How we picked
A brokerage CRM is bought by a broker-owner, not an agent, so the buying criteria flip. We weighted lead distribution at scale (ponds, round-robin, behavioral routing across dozens of agents), accountability reporting that shows the broker who is and isn't working their pipeline, recruiting and retention features, and platform breadth — IDX, ad management, and back-office in one contract. A tool that's great for a single agent but can't show a broker office-wide activity is the wrong tool here.
What to consider
- Mid-to-large independent brokerage → BoldTrail. The kvCORE lineage means it's battle-tested at franchise scale with IDX, lead gen, and broker dashboards.
- Office that wants ads done for them → BoomTown. Its managed-services model runs your paid lead generation and feeds predictive-scored leads into the CRM.
- National franchise or luxury brand → Propertybase. Salesforce underneath means franchise-grade customization and governance.
- AI-forward team wanting more from existing data → Lofty, which mines your database for seller intent and auto-drafts follow-ups.

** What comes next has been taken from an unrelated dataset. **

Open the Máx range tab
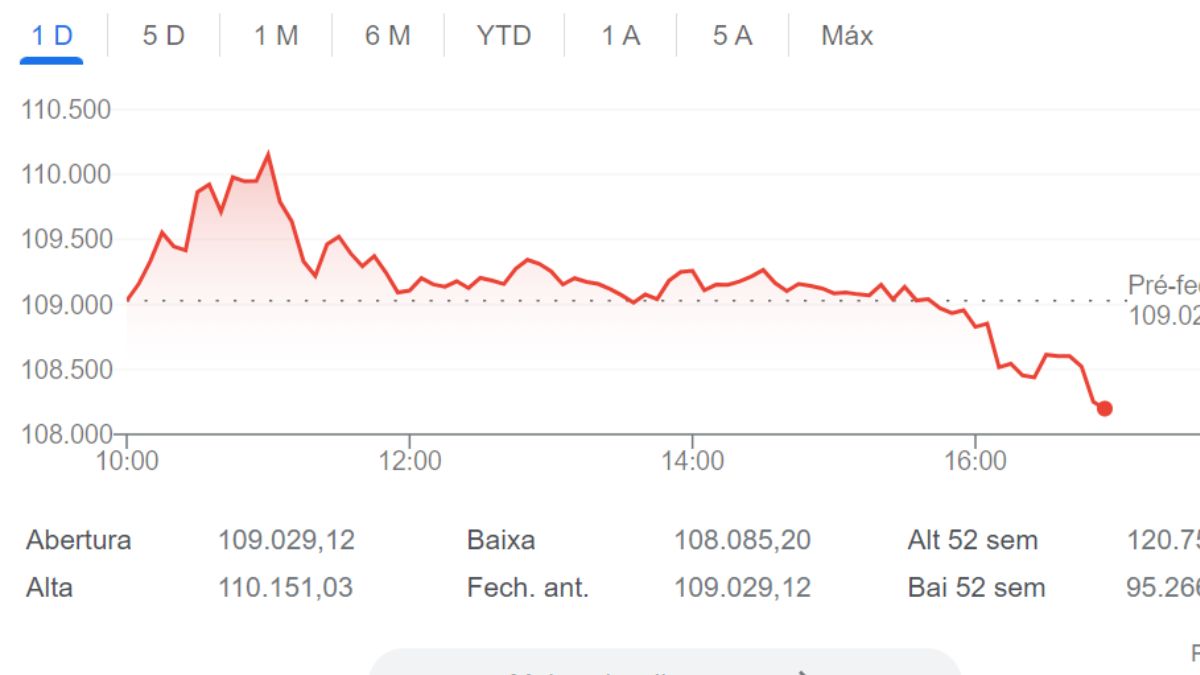1200x675 pixels. pos(847,36)
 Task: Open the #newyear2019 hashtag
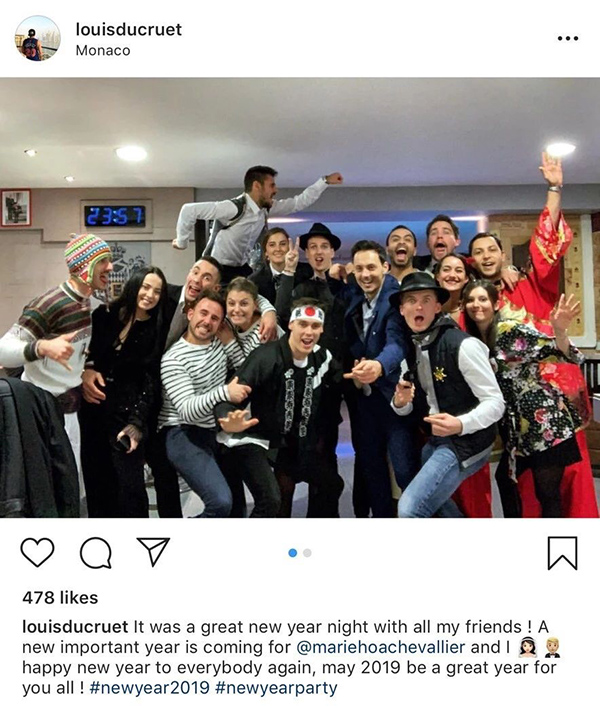(149, 688)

- Small or cost-sensitive office → Lone Wolf Relationships, a lightweight CRM that won't strain a thin tech budget.
Pricing snapshot
Brokerage pricing is mostly quote-based and tiered by seat count. Lone Wolf Relationships anchors the low end at $25/mo; Propertybase starts at $69/user/mo with enterprise tiers via sales. The platform players cost the most — BoldTrail from ~$499/mo and BoomTown from ~$1,000/mo plus ad spend — because you're buying lead generation and an IDX website alongside the CRM. Budget for onboarding and agent training, which dwarf the software line item at scale.
Adoption across an office
The hardest problem in a brokerage rollout isn't features — it's getting 40 independent agents to actually log in. BoldTrail and BoomTown win partly because their lead distribution forces engagement: agents check the CRM because that's where their leads land. Before signing, ask each vendor about onboarding support, data migration from your current system, and whether they offer a dedicated success manager. A platform with 30% agent adoption is worse value than a cheaper tool everyone uses, so weigh the rollout plan as heavily as the feature matrix.